Binary Logistic Regression

Customer satisfaction for a product — Satisfied vs Dissatisfied (Source: pixabay.com)

Have you ever come across a situation where you want to predict a binary outcome like:

  • Whether a person is satisfied with a product or not?
  • Whether a candidate will secure admission to a graduate school or not?
  • Of the two presidential candidates who will win the election?
  • If a plane will arrive at its destination at the scheduled time?

A very simple Machine Learning algorithm which will come to your rescue is Logistic Regression.

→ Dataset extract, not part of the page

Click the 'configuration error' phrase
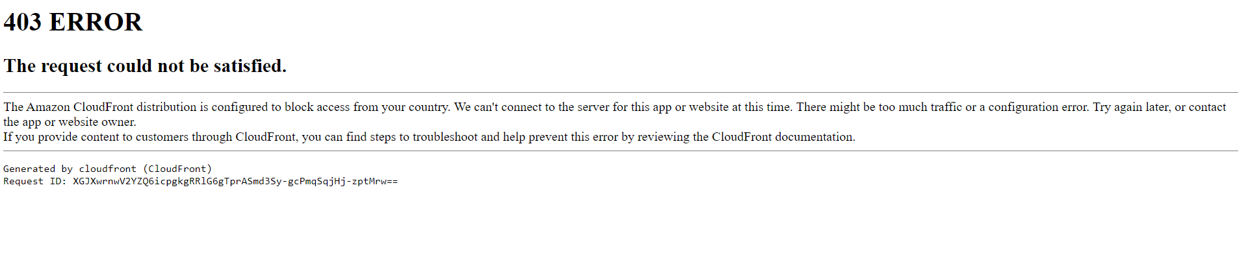click(1039, 107)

Logistic Regression is a classification algorithm which is used when we want to predict a categorical variable (Yes/No, Pass/Fail) based on a set of independent variable(s).

In the Logistic Regression model, the log of odds of the dependent variable is modeled as a linear combination of the independent variables.

Let’s get more clarity on Binary Logistic Regression using a practical example in R.

Consider a situation where you are interested in classifying an individual as diabetic or non-diabetic based on features like glucose concentration, blood pressure, age etc.

Description of the data

For our analysis, we’ll be using Pima Indians Diabetes database from ‘mlbench’ package in R

install.packages('mlbench')
install.packages('MASS')
install.packages('pROC')
library(mlbench)
library(MASS)
library(pROC)
data(PimaIndiansDiabetes2)
head(PimaIndiansDiabetes2)

Diabetes is the binary dependent variable in this dataset with categories — pos/neg. We have the following eight independent variables

  • Pregnant: Number of times pregnant
  • Glucose: Plasma glucose concentration (glucose tolerance test)
  • Pressure: Diastolic blood pressure (mm Hg)
  • Triceps: Skin fold thickness (mm)
  • Insulin: 2-Hr serum insulin (mu U/ml)
  • Mass: Body mass index (weight in Kg/ (height in m)² )
  • Pedigree: Diabetes pedigree function
  • Age: Age (years)

Let’s now analyze the descriptive statistics for this dataset:

summary(PimaIndiansDiabetes2)

It is evident from the summary statistic that there are certain missing values in the dataset, they are being highlighted as NA’s.

As a conservative measure, we can remove such observations.

newdata <- na.omit(PimaIndiansDiabetes2)
summary(newdata)

Let’s analyze the distribution of each independent variable:

par(mfrow = c(4,2))
for( i in 1:8){
hist(newdata[,i], main = colnames(newdata)[i],xlab = colnames(newdata)[i], col = 'yellow')
}
Histogram of independent variables

From the above histograms it is evident that the variables — Pregnant and Age are highly skewed, we can analyze them in buckets.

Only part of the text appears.